Now this Guy has a Plan.

I tested a MT85 bobcat. 

I likey Likey.


----------



## Mustang71 (Mar 26, 2018)

I can only imagine how that handles and with no down pressure Idk how well it would scoop. My atv plow doesn't push dirt it floats.


----------



## blackdogon57 (Mar 26, 2018)

Those stand on track loaders work really well in tight areas but are very slow moving in big spaces and tend to have modest lift capacity compared to a compact tractor.


----------



## DSW (Mar 26, 2018)

hseII said:


> Now this Guy has a Plan.
> 
> I tested a MT85 bobcat.
> 
> I likey Likey.



I'm not familiar with that one but I'm going to assume it's similar to the ones I look at with a little more Grey Poupon.



Mustang71 said:


> I can only imagine how that handles and with no down pressure Idk how well it would scoop. My atv plow doesn't push dirt it floats.

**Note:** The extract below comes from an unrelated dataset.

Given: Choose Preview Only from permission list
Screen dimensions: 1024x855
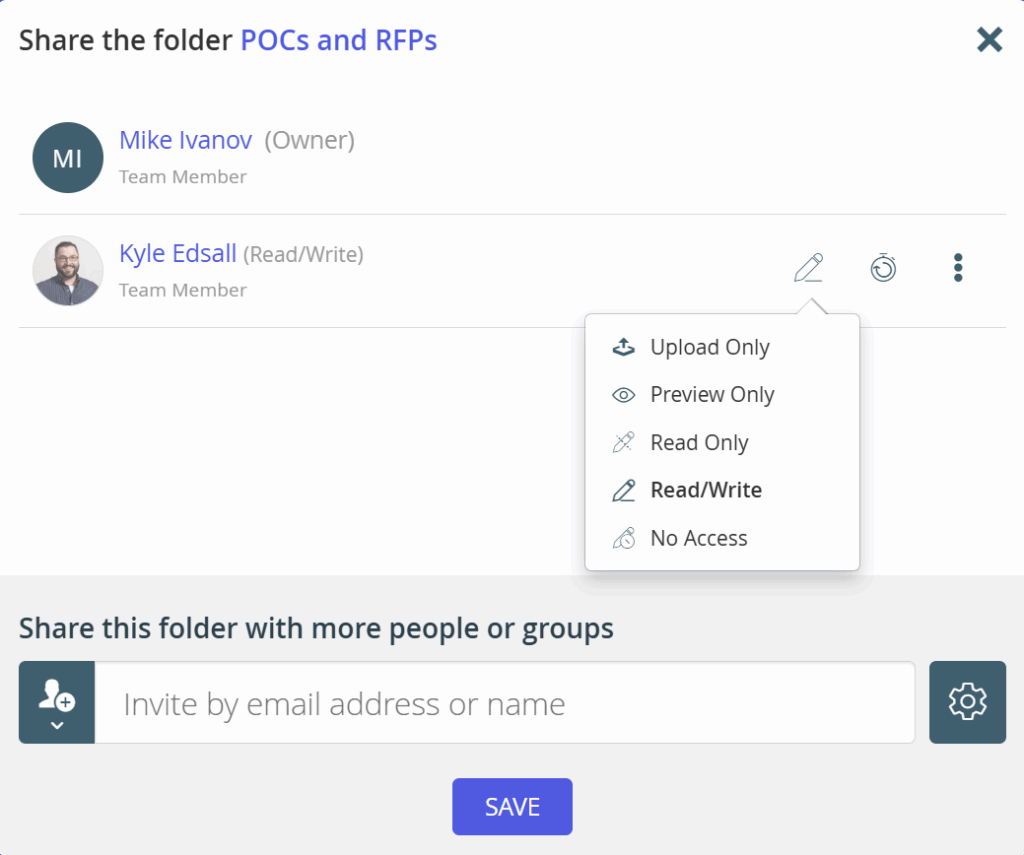Looking at the screenshot, I should coord(712,395).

I understand it's capacity is going to be limited right off the bat but the price is what caught me off guard.


----------



## kljahnz (Mar 26, 2018)

I have a 5 acre wooded lot with about 3 acres of cutting.[/QUOTE]

Seems kinda small. What's the topagraphy like? Or are you going to skid logs from somewhere else?

I'd leave the mess in the woods, keep the wood clean and my chains sharp.


----------



## Mustang71 (Mar 27, 2018)

kljahnz said:


> I have a 5 acre wooded lot with about 3 acres of cutting.



Seems kinda small. What's the topagraphy like? Or are you going to skid logs from somewhere else?

I'd leave the mess in the woods, keep the wood clean and my chains sharp.[/QUOTE]

I'm not getting a tractor for fire wood. It's all wet lands around the house. I want to make sure I have a tractor that can pull some stuff if I need to. If I were pulling logs the max I would need to go is like 50 feet to grass.


----------



## leonardo (Mar 27, 2018)

i have a small firewood and brush hogging business. small as in $10,000 a year gross sales for both. use a 5 ft brush mower and pull logs out of the woods and move splits in bucket on front end loader. started out with a 30 hp farm trac. a month after purchase they went out of business. my dealer then became an ls rep. after three years of running the farm trac and realizing it was too under .powered for my needs i traded for a 39 hp ls. 3 years later i traded up to a 45 hp ls. now i am a happy tractor owner. was amazed at the amount dealer gave me on both trades. from my experience i would advise not to go with the sub compact, and more importantly, no belly mower. go with a rear finish mower. if you use your tractor in the woods, no matter how careful you are you'll catch the belly mower on a stump or tree or something and screw up the works. good luck. both my ls tractors were/are impressive machines.


----------



## Finn1 (Mar 28, 2018)

Another vote for the Kioti.

I sold my skidsteer and bought a Kioti CK 4010 hst with a cab. The skid steer was great for dirt work and moving pallets and firewood, but sucked for snow removal and general winter operation because it couldn’t handle ice and any kind of hill or crown on the driveway or road.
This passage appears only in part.